**Required action:** Copy only those lines which run from the line containing "Contribute Now (129, 1396)" to the end of the entries below, both inclusive, exactly as written and with no pictures.

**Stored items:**

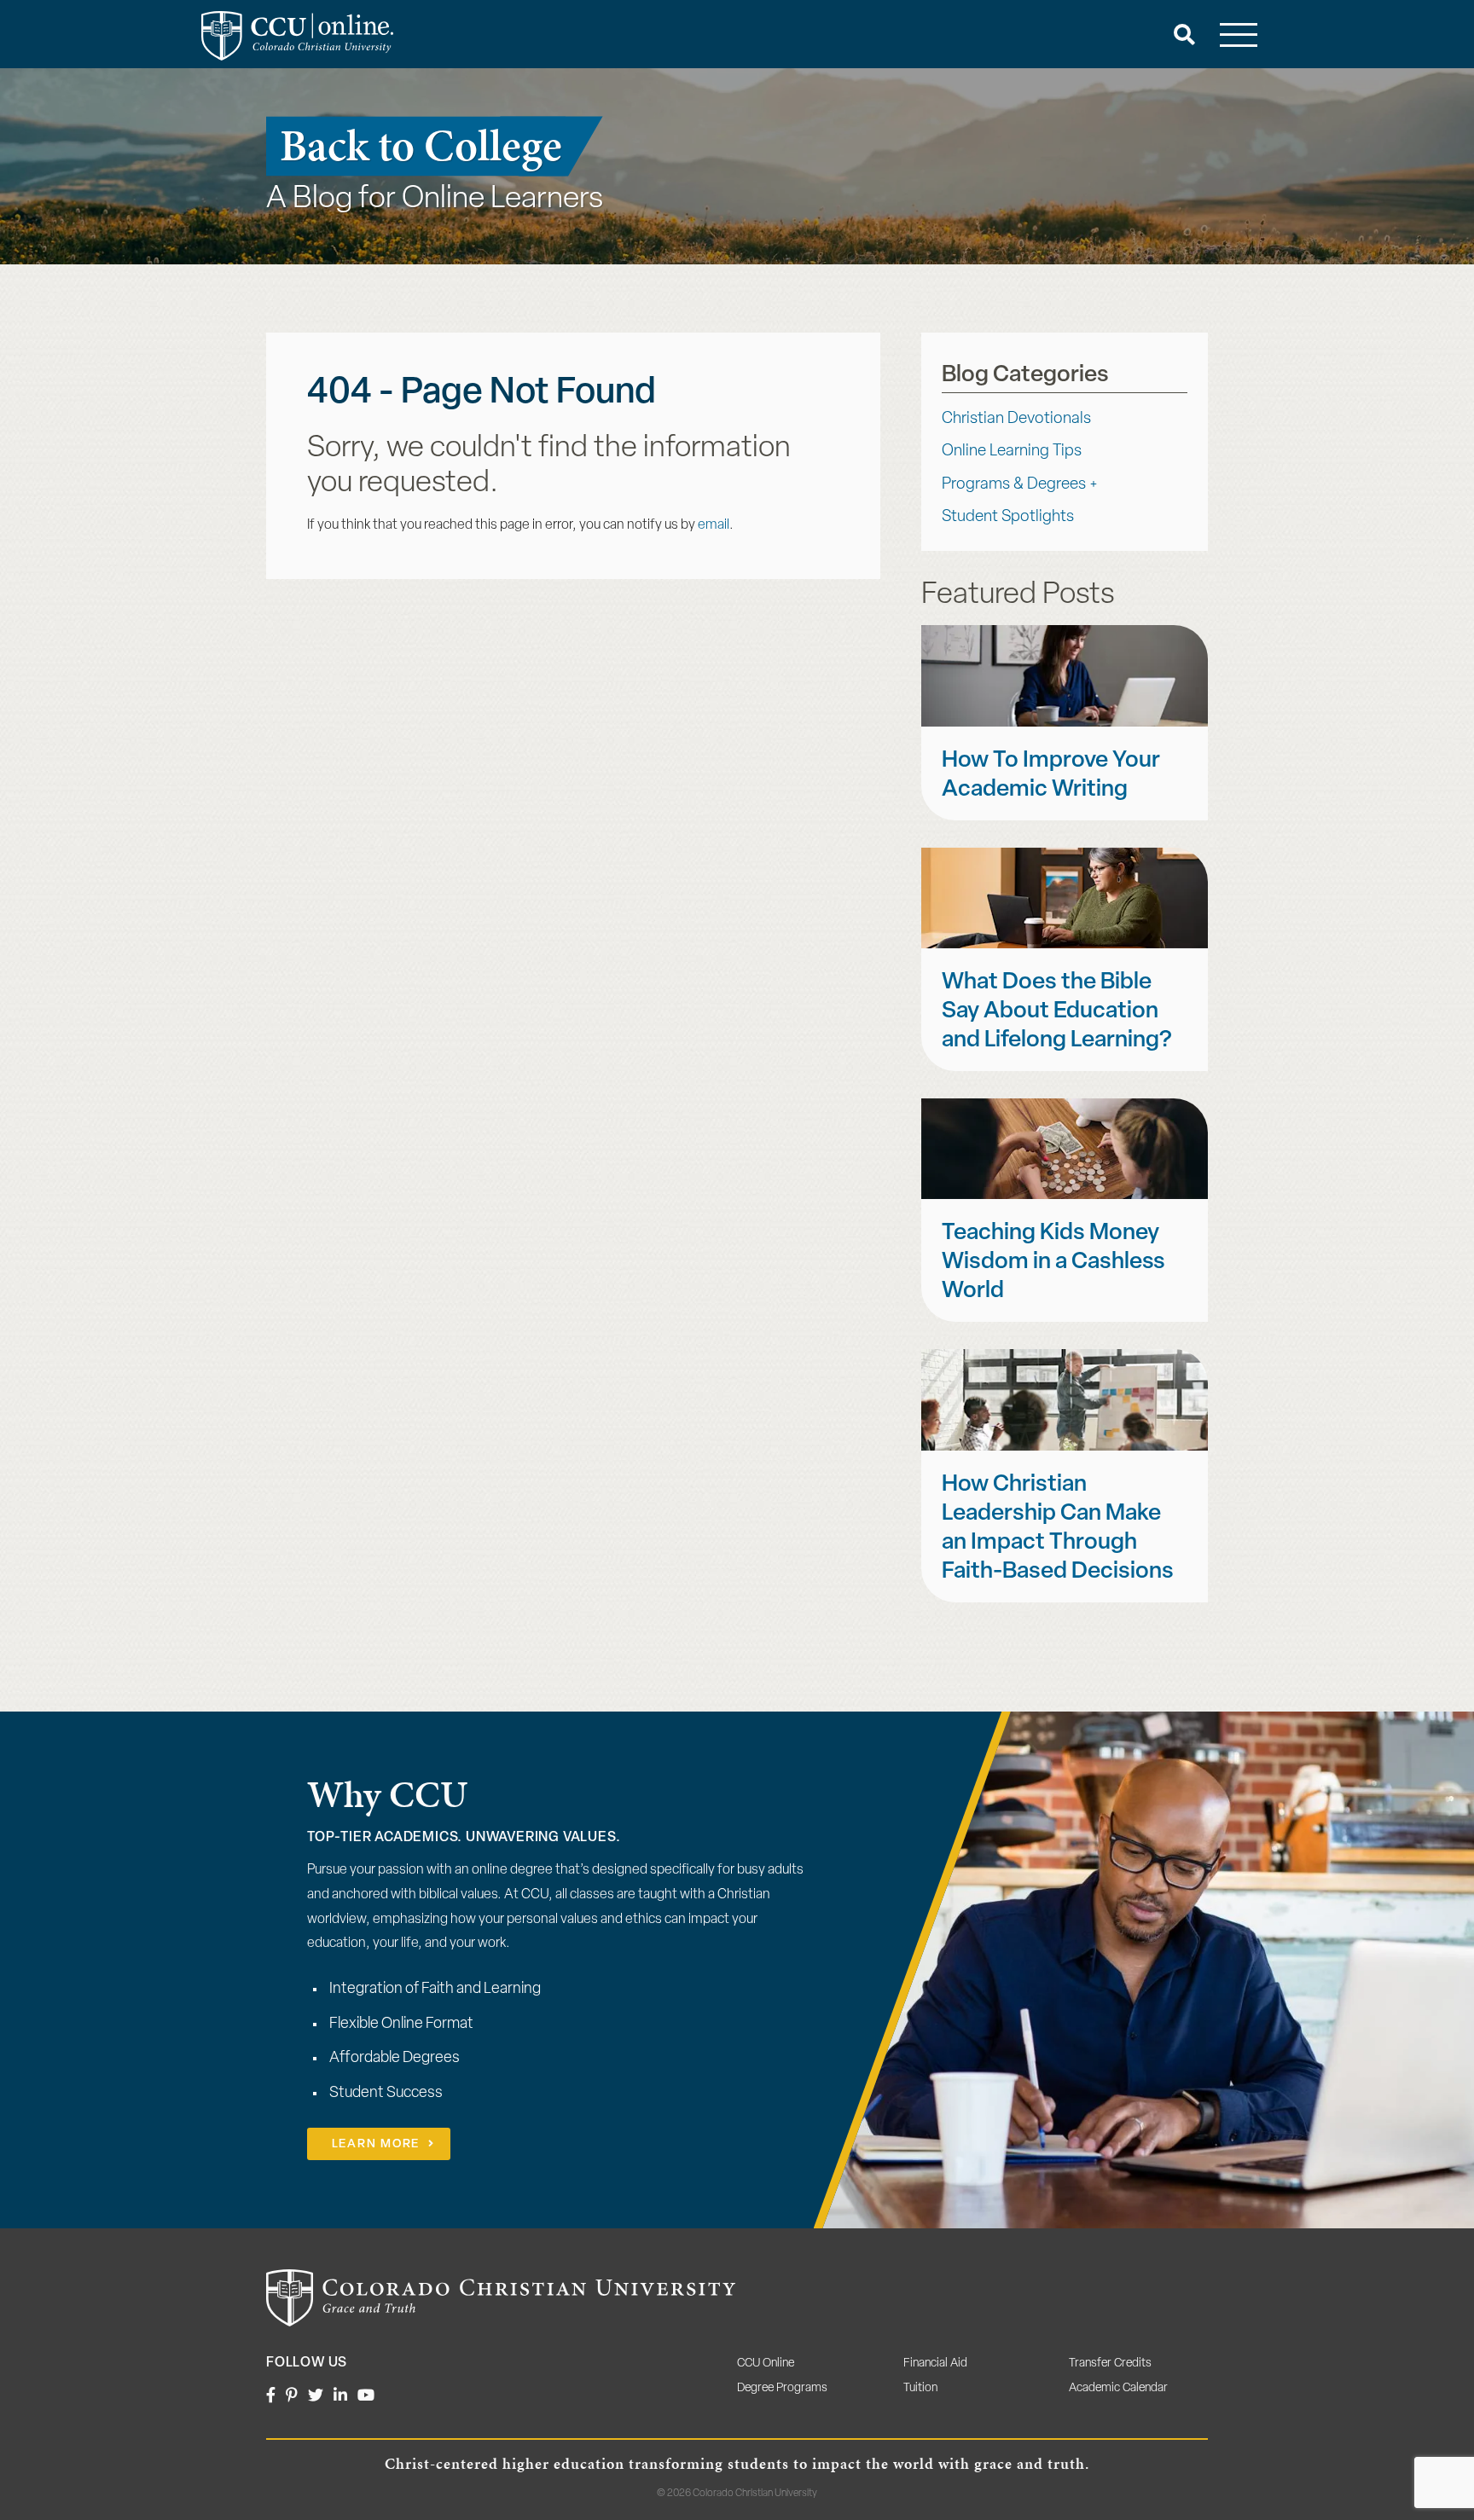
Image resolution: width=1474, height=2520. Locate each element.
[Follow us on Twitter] (315, 2397)
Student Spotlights (1008, 517)
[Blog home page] (297, 36)
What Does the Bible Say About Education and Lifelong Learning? (1057, 1011)
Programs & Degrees (1014, 485)
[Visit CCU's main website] (500, 2298)
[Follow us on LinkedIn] (340, 2397)
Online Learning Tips (1012, 451)
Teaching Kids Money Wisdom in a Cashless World (1053, 1262)
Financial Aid (935, 2363)
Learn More (376, 2144)
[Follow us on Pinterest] (292, 2397)
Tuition (920, 2388)
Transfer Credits (1110, 2363)
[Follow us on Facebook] (271, 2397)
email (713, 525)
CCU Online (765, 2363)
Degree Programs (782, 2388)
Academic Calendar (1118, 2388)
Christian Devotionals (1016, 419)
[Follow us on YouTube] (365, 2397)
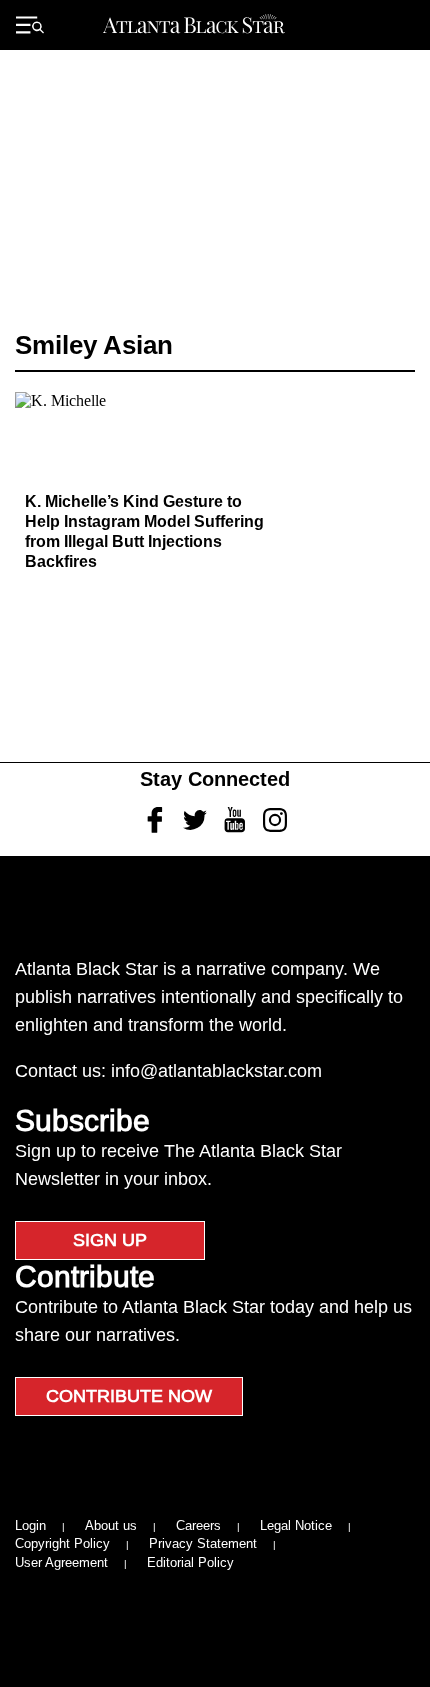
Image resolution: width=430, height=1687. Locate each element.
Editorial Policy (190, 1562)
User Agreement (61, 1562)
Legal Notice (296, 1525)
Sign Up (110, 1240)
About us (111, 1525)
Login (30, 1525)
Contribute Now (129, 1396)
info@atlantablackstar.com (216, 1071)
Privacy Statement (203, 1543)
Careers (198, 1525)
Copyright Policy (62, 1543)
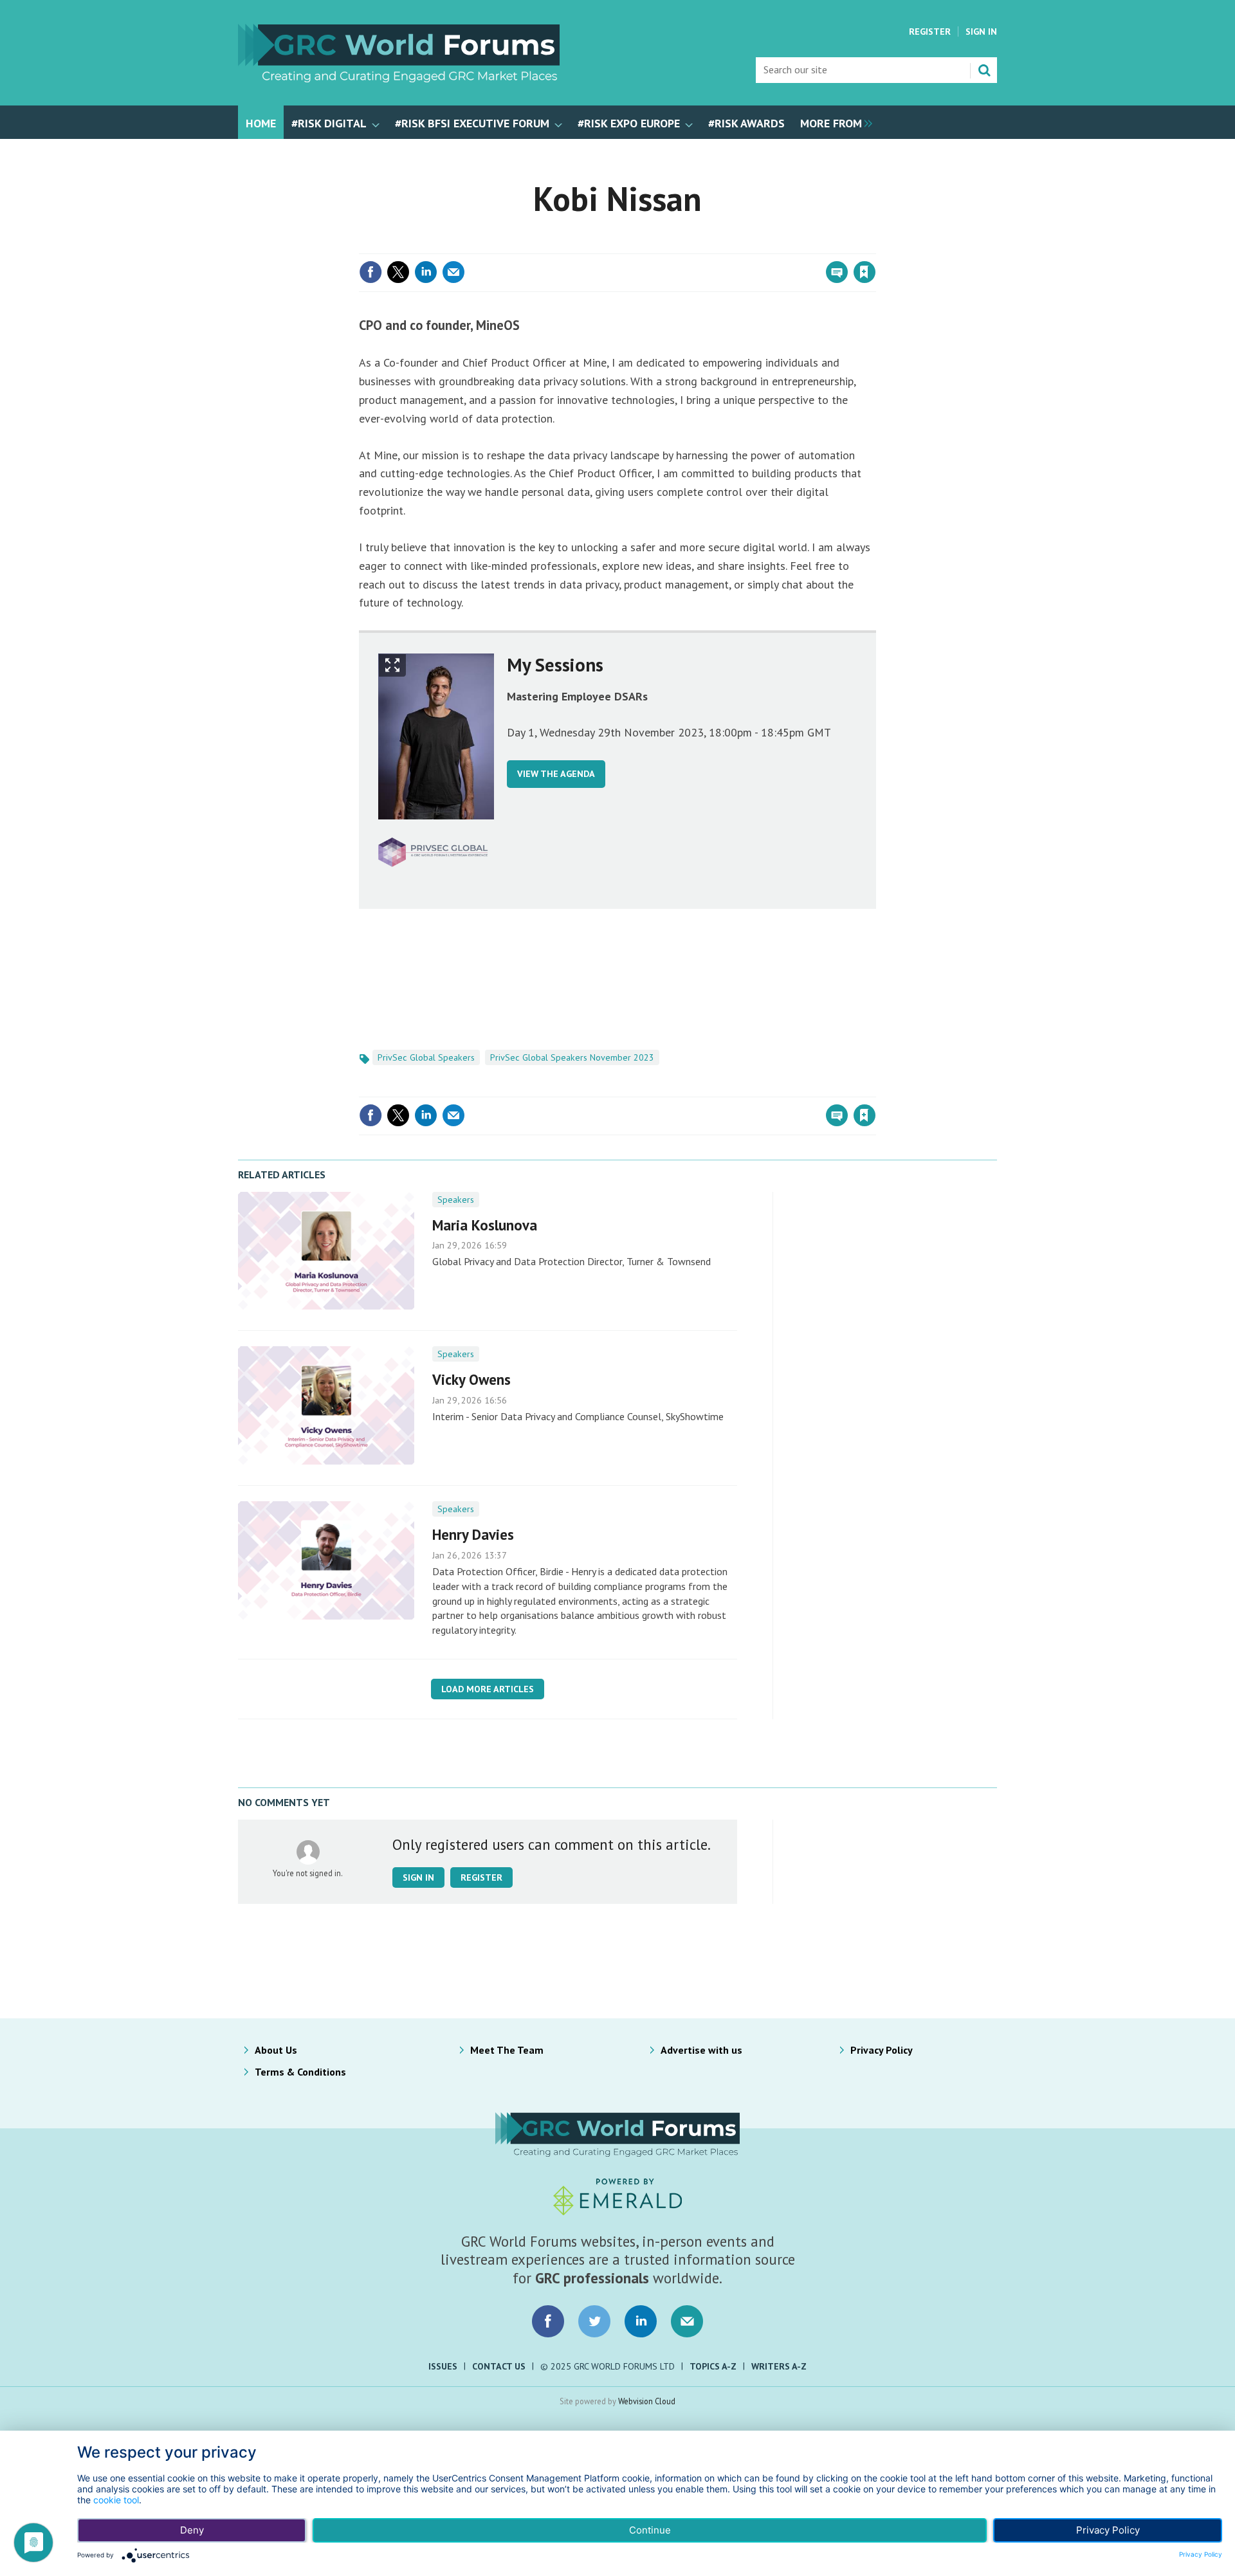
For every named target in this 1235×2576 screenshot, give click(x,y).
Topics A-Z (713, 2366)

**Solution below:**
Contribute Now (129, 1396)
info@atlantablackstar.com (216, 1071)
Privacy Statement (203, 1543)
Careers (198, 1525)
Copyright Policy (62, 1543)
For every named target in this 1235×2576 screenshot, give click(x,y).
Topics A-Z (713, 2366)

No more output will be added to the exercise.